→ **Exercise**:
Every entry has to be restated word for word.

→ **Excerpted records**:
=== Begin Enclosure ===

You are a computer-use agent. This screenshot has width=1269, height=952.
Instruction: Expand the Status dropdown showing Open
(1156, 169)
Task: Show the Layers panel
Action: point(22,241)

=== End Enclosure ===

→ **Written reply**:
You are a computer-use agent. This screenshot has width=1269, height=952.
Instruction: Expand the Status dropdown showing Open
(1156, 169)
Task: Show the Layers panel
Action: point(22,241)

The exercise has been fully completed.